1.ガバメントクラウド利用権付与・運用管理委託契約

ガバメントクラウド利用権付与・運用管理委託契約の範囲

 ガバメントクラウド利用基準に示されている、ガバメントクラウドの利用にかかる自治体とデジタル庁との契約です。基本的には自治体ごと、CSPごとに締結を行い、システム単位やベンダ単位で締結を行う必要はありません。共同利用方式についても同様です。
 形式上委託契約ですが、委託者がデジタル庁であり、受託者が自治体です。そして受託者から委託者にクラウド利用料を支払うという不思議な契約になっています。
 手続き自体はウェブ画面で利用規約への同意ボタンを押すだけであり、自治体内部での事前調整や意思決定さえ済んでいれば、時間はほとんどかかりません。ただ現状クラウド利用料が発生しないため、発生するようになった場合の支出負担行為をどう整理するか、内部で事前調整しておいた方が良さげです。
 一方で別途利用申請が必要であり、こちらはより詳細で複雑な手続きとなりますが、本筋から外れますので割愛します。
 また細かい話で、払い出されたアカウントに用いるMFAハードデバイスも必要になりますが、こちらも少額ですので割愛します。

 名古屋市の場合は、デジタル改革推進課が代表で本契約の締結を行っています。

2.アプリケーション等提供・保守契約

アプリケーション等提供・保守契約の範囲

 ガバメントクラウド利用基準に示されている、標準準拠システム(共通システム含む)の提供にかかる自治体と事業者との契約です。

 とはいえ、実態としては標準準拠システムのパッケージソフトだけではなく、その周辺のクラウド環境の構築も含めた契約になるはずです。

ガバメントクラウド運用管理補助委託契約と兼ねる場合の範囲

 例えばA社開発のパッケージソフトを運用ベンダのB社経由で調達する際、ほとんどの場合はA社とB社両方と個別に契約するわけではなく、B社のみと契約することになるはずです。ですので基本は後述(3-1)する運用管理補助者がASP事業者を兼ねる契約を締結することになると思われます。

3.ガバメントクラウド運用管理補助委託契約

ガバメントクラウド運用管理補助委託契約の範囲

 ガバメントクラウド利用基準に示されている、クラウドインフラの運用管理にかかる自治体と事業者との契約です。
 標準準拠システムに関係なく、とにかく委託内容にガバメントクラウドの運用管理要素が入っており、管理コンソールからガバメントクラウドを操作することがあれば、全部この契約に該当しますので、実態としては様々なものがあり得ます。

-- -- --

**作業内容:**
a) 次の(i)〜(iii)が上の本文抜粋の内容と合っているかを、はい・いいえで答えてください。それぞれ判断の根拠となる本文の語句をそのまま引用してください。
(i) ガバメントクラウド利用権付与・運用管理委託契約では、受託者がデジタル庁である。
(ii) ガバメントクラウド利用権付与・運用管理委託契約の手続きは、ウェブ画面で利用規約への同意ボタンを押すだけである。
(iii) 名古屋市では、デジタル改革推進課が代表してガバメントクラウド利用権付与・運用管理委託契約を締結している。
b) 上の本文抜粋をもとに、次の問いに短く答えてください。
(i) ガバメントクラウド利用権付与・運用管理委託契約は、基本的に何ごとに締結するか。
(ii) アプリケーション等提供・保守契約は、自治体とだれとの契約か。
(iii) ガバメントクラウド運用管理補助委託契約は、何の運用管理にかかる契約か。

**データ抜粋:**

-- -- --

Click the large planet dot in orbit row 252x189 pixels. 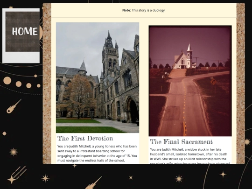tap(7, 81)
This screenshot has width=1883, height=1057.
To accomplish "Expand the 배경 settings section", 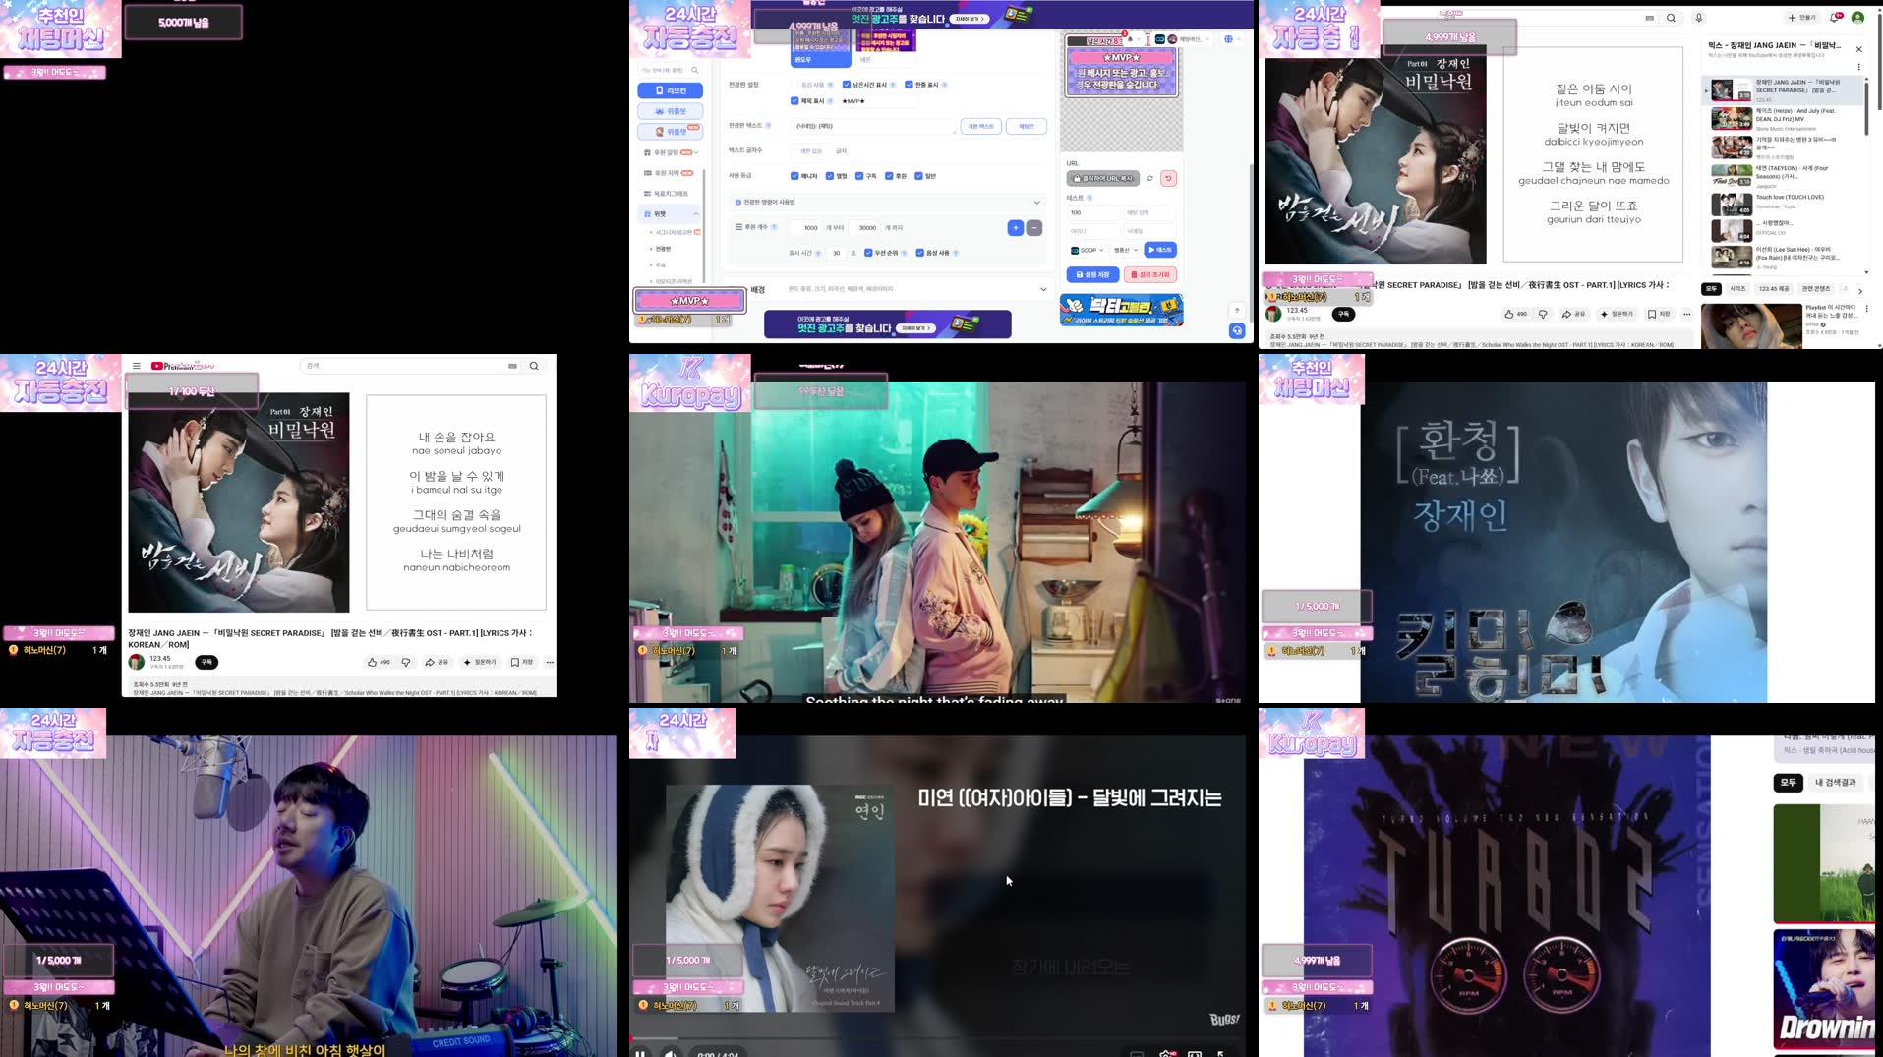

-- -- --

**作業の結果:**
a)
(i) いいえ。「委託者がデジタル庁であり、受託者が自治体です」
(ii) はい。「手続き自体はウェブ画面で利用規約への同意ボタンを押すだけであり」
(iii) はい。「名古屋市の場合は、デジタル改革推進課が代表で本契約の締結を行っています。」

b)
(i) 自治体ごと、CSPごと
(ii) 事業者
(iii) クラウドインフラ